> [GIVEN TEXT]
● ● ● ●
I’ve never sufferred with injuries before. The last training walk I’d done however, I’d had a bit of a twinge in my knee just in the last few miles as I power walked back to the car because the sun was setting. At about 20k, I really started to feel the same sensation on the outside of my knee. It worried me a bit, so at the 25k rest stop, I applied a Zhui Feng Gao herbal plaster and took 200mg of ibuprofen. I can’t remember the last time I took painkillers and I couldn’t think how much you’re supposed to take. It may have been placebo or simply having a bit of a sit down at the rest stop but I felt better.

Over the next 25k however, my knee was getting worse. I texted my partner to ask him if he’d drop off some walking poles at the 50k rest stop. I knew it was about an hours drive away from our house. My knight in shining armour did exactly that, even stopping at Go Outdoors to buy a couple of poles for me. It was good to see him. I troughed down some minging pasta stuff and potatoes, chucked an apple and a flapjack in my rucksack, popped another few ibruprofen, assured by my partner I could safely take 6 in 24hrs!

Approaching 50k as the sun sets
Approaching 50k as the sun sets.

It was starting to rain now and getting dark. We were given glosticks to attach to our rucksacks and instructed to put on our headtorches and departed in groups across the fields. The route was a lot more remote now. The next rest stop was only 6k away in a local primary school. Quick cuppa and more flapjack and fruit. I was noticing now that many were beginning to struggle. There were some nasty looking feet being strapped up with compeed and bandages. Many had pained expressions. Knees, hips, feet…ouch.

The next section of the walk was pretty bad. It was raining yet really humid. We walked across muddy fields, glosticks marking our way. Despite it being a full moon, the cloud was heavy so it was dark. The line of walkers was thinning out now and there were times when I was completely alone. 15k seemed to take forever. It was now around 2-3am. I was practically halucinating. Everyone was struggling. At one point there was a group of us just sat in the middle of a field complaining about how shit we felt. I was in agony now by this point. More bloody flapjack.

A group of us got a bit of rhythm going. I was apologising to everyone for my loud satisfying farts. Bloody pasta. Apparently it was affecting us all the same.
● ● ● ●
> [Saved entries]
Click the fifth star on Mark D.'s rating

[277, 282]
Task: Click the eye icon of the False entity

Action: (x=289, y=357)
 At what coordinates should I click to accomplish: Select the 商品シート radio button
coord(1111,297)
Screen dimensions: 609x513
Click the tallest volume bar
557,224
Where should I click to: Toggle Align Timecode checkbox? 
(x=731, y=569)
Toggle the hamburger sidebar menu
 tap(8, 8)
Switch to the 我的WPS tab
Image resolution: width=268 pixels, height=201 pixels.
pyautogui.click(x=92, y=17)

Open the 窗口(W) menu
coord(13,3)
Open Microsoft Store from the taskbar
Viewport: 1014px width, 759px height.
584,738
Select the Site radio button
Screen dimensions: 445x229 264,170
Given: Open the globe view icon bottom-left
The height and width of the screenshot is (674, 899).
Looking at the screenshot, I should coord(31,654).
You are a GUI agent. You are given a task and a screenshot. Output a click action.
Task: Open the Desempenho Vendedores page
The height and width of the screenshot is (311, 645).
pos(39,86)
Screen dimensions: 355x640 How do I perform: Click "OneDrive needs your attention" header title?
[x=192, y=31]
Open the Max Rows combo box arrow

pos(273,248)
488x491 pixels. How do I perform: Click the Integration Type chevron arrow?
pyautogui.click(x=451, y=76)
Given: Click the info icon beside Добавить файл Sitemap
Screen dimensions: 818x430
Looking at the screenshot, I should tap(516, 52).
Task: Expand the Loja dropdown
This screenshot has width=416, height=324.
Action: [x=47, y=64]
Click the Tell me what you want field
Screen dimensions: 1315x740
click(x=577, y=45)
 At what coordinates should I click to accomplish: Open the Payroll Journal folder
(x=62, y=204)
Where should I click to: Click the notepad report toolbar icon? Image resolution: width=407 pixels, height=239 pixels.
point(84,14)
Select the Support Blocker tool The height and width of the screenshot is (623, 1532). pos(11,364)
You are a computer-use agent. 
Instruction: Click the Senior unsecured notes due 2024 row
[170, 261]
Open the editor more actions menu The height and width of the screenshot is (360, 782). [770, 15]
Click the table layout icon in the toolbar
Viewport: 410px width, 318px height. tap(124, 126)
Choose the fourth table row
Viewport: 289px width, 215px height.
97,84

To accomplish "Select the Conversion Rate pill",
● ● ● ●
> [STATED EXERCISE]
Copy the walk account from "A group of us got" up to and including "all the same.", renaming "pasta" to "rice". You won't need the rows for this.

> [WRITTEN SOLUTION]
A group of us got a bit of rhythm going. I was apologising to everyone for my loud satisfying farts. Bloody rice. Apparently it was affecting us all the same.